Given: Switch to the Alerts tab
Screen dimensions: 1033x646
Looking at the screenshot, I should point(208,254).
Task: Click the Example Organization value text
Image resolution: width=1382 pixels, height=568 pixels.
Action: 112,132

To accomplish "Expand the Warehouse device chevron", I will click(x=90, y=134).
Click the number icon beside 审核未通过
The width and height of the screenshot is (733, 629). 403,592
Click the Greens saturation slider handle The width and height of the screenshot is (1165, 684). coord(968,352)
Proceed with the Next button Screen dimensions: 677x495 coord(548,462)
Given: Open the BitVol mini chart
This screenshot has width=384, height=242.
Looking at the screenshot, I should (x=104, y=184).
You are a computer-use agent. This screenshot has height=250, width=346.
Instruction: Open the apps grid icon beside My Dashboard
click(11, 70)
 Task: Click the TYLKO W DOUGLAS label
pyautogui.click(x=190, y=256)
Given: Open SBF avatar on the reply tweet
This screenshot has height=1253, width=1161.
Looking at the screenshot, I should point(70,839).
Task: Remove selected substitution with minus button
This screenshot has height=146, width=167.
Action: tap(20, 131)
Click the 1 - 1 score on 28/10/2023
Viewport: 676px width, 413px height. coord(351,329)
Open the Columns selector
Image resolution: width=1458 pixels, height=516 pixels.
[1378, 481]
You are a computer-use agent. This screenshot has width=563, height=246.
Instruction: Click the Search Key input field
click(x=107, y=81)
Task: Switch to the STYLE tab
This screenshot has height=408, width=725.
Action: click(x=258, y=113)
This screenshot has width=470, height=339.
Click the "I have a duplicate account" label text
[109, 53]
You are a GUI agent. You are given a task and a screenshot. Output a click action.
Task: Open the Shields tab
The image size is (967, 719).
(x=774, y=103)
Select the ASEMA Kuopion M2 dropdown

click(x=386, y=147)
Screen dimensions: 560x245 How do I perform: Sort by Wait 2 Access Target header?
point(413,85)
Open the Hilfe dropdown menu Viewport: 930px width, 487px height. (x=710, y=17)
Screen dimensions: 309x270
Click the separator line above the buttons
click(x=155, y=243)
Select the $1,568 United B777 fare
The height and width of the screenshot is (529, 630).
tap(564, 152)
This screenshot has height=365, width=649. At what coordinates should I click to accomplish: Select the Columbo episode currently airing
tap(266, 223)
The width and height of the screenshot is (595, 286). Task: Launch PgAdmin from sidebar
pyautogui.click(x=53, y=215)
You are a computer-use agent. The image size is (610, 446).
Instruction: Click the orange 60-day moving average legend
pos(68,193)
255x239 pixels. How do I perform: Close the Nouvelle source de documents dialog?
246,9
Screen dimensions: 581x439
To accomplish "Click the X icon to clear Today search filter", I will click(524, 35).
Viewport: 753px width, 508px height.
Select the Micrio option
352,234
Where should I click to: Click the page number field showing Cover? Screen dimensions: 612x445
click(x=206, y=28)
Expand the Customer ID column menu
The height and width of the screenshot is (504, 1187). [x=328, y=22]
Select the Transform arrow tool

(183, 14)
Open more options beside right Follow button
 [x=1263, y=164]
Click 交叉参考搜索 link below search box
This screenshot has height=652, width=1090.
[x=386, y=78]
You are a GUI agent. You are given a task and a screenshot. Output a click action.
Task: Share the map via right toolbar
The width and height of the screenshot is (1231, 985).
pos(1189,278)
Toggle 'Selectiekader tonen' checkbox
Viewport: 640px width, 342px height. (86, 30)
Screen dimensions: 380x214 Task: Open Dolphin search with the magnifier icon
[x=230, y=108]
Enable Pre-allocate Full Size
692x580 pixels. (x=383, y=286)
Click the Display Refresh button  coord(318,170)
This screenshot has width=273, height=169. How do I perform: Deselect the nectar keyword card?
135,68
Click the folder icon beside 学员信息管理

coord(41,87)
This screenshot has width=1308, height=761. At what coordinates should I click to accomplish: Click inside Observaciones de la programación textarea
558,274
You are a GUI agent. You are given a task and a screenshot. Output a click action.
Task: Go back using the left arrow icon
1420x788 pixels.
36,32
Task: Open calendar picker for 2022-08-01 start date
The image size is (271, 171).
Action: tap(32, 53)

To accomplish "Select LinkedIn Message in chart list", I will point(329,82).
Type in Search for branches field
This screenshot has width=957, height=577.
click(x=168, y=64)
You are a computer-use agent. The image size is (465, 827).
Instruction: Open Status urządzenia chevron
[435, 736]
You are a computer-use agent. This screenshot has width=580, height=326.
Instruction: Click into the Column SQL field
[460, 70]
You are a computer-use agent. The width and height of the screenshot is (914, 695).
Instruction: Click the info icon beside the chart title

-------------------------

▶ Exercise prompt: Copy all of the material word for word.

▶ Your solution:
Given: Switch to the Alerts tab
Screen dimensions: 1033x646
Looking at the screenshot, I should point(208,254).
Task: Click the Example Organization value text
Image resolution: width=1382 pixels, height=568 pixels.
Action: 112,132

To accomplish "Expand the Warehouse device chevron", I will click(x=90, y=134).
Click the number icon beside 审核未通过
The width and height of the screenshot is (733, 629). 403,592
Click the Greens saturation slider handle The width and height of the screenshot is (1165, 684). coord(968,352)
Proceed with the Next button Screen dimensions: 677x495 coord(548,462)
Given: Open the BitVol mini chart
This screenshot has width=384, height=242.
Looking at the screenshot, I should (x=104, y=184).
You are a computer-use agent. This screenshot has height=250, width=346.
Instruction: Open the apps grid icon beside My Dashboard
click(11, 70)
 Task: Click the TYLKO W DOUGLAS label
pyautogui.click(x=190, y=256)
Given: Open SBF avatar on the reply tweet
This screenshot has height=1253, width=1161.
Looking at the screenshot, I should point(70,839).
Task: Remove selected substitution with minus button
This screenshot has height=146, width=167.
Action: tap(20, 131)
Click the 1 - 1 score on 28/10/2023
Viewport: 676px width, 413px height. coord(351,329)
Open the Columns selector
Image resolution: width=1458 pixels, height=516 pixels.
[1378, 481]
You are a computer-use agent. This screenshot has width=563, height=246.
Instruction: Click the Search Key input field
click(x=107, y=81)
Task: Switch to the STYLE tab
This screenshot has height=408, width=725.
Action: click(x=258, y=113)
This screenshot has width=470, height=339.
Click the "I have a duplicate account" label text
[109, 53]
You are a GUI agent. You are given a task and a screenshot. Output a click action.
Task: Open the Shields tab
The image size is (967, 719).
(x=774, y=103)
Select the ASEMA Kuopion M2 dropdown

click(x=386, y=147)
Screen dimensions: 560x245 How do I perform: Sort by Wait 2 Access Target header?
point(413,85)
Open the Hilfe dropdown menu Viewport: 930px width, 487px height. (x=710, y=17)
Screen dimensions: 309x270
Click the separator line above the buttons
click(x=155, y=243)
Select the $1,568 United B777 fare
The height and width of the screenshot is (529, 630).
tap(564, 152)
This screenshot has height=365, width=649. At what coordinates should I click to accomplish: Select the Columbo episode currently airing
tap(266, 223)
The width and height of the screenshot is (595, 286). Task: Launch PgAdmin from sidebar
pyautogui.click(x=53, y=215)
You are a computer-use agent. The image size is (610, 446).
Instruction: Click the orange 60-day moving average legend
pos(68,193)
255x239 pixels. How do I perform: Close the Nouvelle source de documents dialog?
246,9
Screen dimensions: 581x439
To accomplish "Click the X icon to clear Today search filter", I will click(524, 35).
Viewport: 753px width, 508px height.
Select the Micrio option
352,234
Where should I click to: Click the page number field showing Cover? Screen dimensions: 612x445
click(x=206, y=28)
Expand the Customer ID column menu
The height and width of the screenshot is (504, 1187). [x=328, y=22]
Select the Transform arrow tool

(183, 14)
Open more options beside right Follow button
 [x=1263, y=164]
Click 交叉参考搜索 link below search box
This screenshot has height=652, width=1090.
[x=386, y=78]
You are a GUI agent. You are given a task and a screenshot. Output a click action.
Task: Share the map via right toolbar
The width and height of the screenshot is (1231, 985).
pos(1189,278)
Toggle 'Selectiekader tonen' checkbox
Viewport: 640px width, 342px height. (86, 30)
Screen dimensions: 380x214 Task: Open Dolphin search with the magnifier icon
[x=230, y=108]
Enable Pre-allocate Full Size
692x580 pixels. (x=383, y=286)
Click the Display Refresh button  coord(318,170)
This screenshot has width=273, height=169. How do I perform: Deselect the nectar keyword card?
135,68
Click the folder icon beside 学员信息管理

coord(41,87)
This screenshot has width=1308, height=761. At what coordinates should I click to accomplish: Click inside Observaciones de la programación textarea
558,274
You are a GUI agent. You are given a task and a screenshot. Output a click action.
Task: Go back using the left arrow icon
1420x788 pixels.
36,32
Task: Open calendar picker for 2022-08-01 start date
The image size is (271, 171).
Action: tap(32, 53)

To accomplish "Select LinkedIn Message in chart list", I will point(329,82).
Type in Search for branches field
This screenshot has width=957, height=577.
click(x=168, y=64)
You are a computer-use agent. The image size is (465, 827).
Instruction: Open Status urządzenia chevron
[435, 736]
You are a computer-use agent. This screenshot has width=580, height=326.
Instruction: Click into the Column SQL field
[460, 70]
You are a computer-use agent. The width and height of the screenshot is (914, 695).
Instruction: Click the info icon beside the chart title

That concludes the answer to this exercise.